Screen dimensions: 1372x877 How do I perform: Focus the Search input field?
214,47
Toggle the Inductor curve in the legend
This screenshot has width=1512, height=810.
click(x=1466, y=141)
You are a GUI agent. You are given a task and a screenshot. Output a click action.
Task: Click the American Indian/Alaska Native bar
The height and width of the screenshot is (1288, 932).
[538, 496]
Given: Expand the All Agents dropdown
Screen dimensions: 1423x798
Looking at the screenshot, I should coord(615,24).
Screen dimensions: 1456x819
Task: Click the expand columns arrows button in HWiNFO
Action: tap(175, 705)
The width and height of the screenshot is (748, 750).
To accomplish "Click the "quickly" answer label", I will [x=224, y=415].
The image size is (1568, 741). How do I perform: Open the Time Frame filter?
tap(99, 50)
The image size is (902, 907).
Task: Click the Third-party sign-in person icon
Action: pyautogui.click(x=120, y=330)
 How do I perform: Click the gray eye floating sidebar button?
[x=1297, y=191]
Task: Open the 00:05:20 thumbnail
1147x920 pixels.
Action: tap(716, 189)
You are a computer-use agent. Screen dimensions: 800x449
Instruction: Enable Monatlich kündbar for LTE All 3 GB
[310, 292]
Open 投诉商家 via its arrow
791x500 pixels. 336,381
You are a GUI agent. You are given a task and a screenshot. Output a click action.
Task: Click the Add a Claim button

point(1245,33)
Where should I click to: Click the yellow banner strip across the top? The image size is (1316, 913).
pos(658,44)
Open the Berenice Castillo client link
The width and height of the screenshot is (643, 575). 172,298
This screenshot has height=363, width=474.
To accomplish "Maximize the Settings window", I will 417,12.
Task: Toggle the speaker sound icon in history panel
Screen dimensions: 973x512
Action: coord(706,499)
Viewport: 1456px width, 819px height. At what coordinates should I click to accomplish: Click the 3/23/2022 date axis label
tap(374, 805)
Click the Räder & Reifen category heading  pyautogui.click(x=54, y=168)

________________________________________

> _Treść zadania_
Przedstaw wszystkie powyższe rekordy jako listę JSON złożoną z ciągów znaków, po jednym na każdy wiersz, bez pustych wierszy.

> _Odpowiedź do zadania_
[
  "Screen dimensions: 1372x877 How do I perform: Focus the Search input field?",
  "214,47",
  "Toggle the Inductor curve in the legend",
  "This screenshot has width=1512, height=810.",
  "click(x=1466, y=141)",
  "You are a GUI agent. You are given a task and a screenshot. Output a click action.",
  "Task: Click the American Indian/Alaska Native bar",
  "The height and width of the screenshot is (1288, 932).",
  "[538, 496]",
  "Given: Expand the All Agents dropdown",
  "Screen dimensions: 1423x798",
  "Looking at the screenshot, I should coord(615,24).",
  "Screen dimensions: 1456x819",
  "Task: Click the expand columns arrows button in HWiNFO",
  "Action: tap(175, 705)",
  "The width and height of the screenshot is (748, 750).",
  "To accomplish \"Click the \"quickly\" answer label\", I will [x=224, y=415].",
  "The image size is (1568, 741). How do I perform: Open the Time Frame filter?",
  "tap(99, 50)",
  "The image size is (902, 907).",
  "Task: Click the Third-party sign-in person icon",
  "Action: pyautogui.click(x=120, y=330)",
  " How do I perform: Click the gray eye floating sidebar button?",
  "[x=1297, y=191]",
  "Task: Open the 00:05:20 thumbnail",
  "1147x920 pixels.",
  "Action: tap(716, 189)",
  "You are a computer-use agent. Screen dimensions: 800x449",
  "Instruction: Enable Monatlich kündbar for LTE All 3 GB",
  "[310, 292]",
  "Open 投诉商家 via its arrow",
  "791x500 pixels. 336,381",
  "You are a GUI agent. You are given a task and a screenshot. Output a click action.",
  "Task: Click the Add a Claim button",
  "point(1245,33)",
  "Where should I click to: Click the yellow banner strip across the top? The image size is (1316, 913).",
  "pos(658,44)",
  "Open the Berenice Castillo client link",
  "The width and height of the screenshot is (643, 575). 172,298",
  "This screenshot has height=363, width=474.",
  "To accomplish \"Maximize the Settings window\", I will 417,12.",
  "Task: Toggle the speaker sound icon in history panel",
  "Screen dimensions: 973x512",
  "Action: coord(706,499)",
  "Viewport: 1456px width, 819px height. At what coordinates should I click to accomplish: Click the 3/23/2022 date axis label",
  "tap(374, 805)",
  "Click the Räder & Reifen category heading  pyautogui.click(x=54, y=168)"
]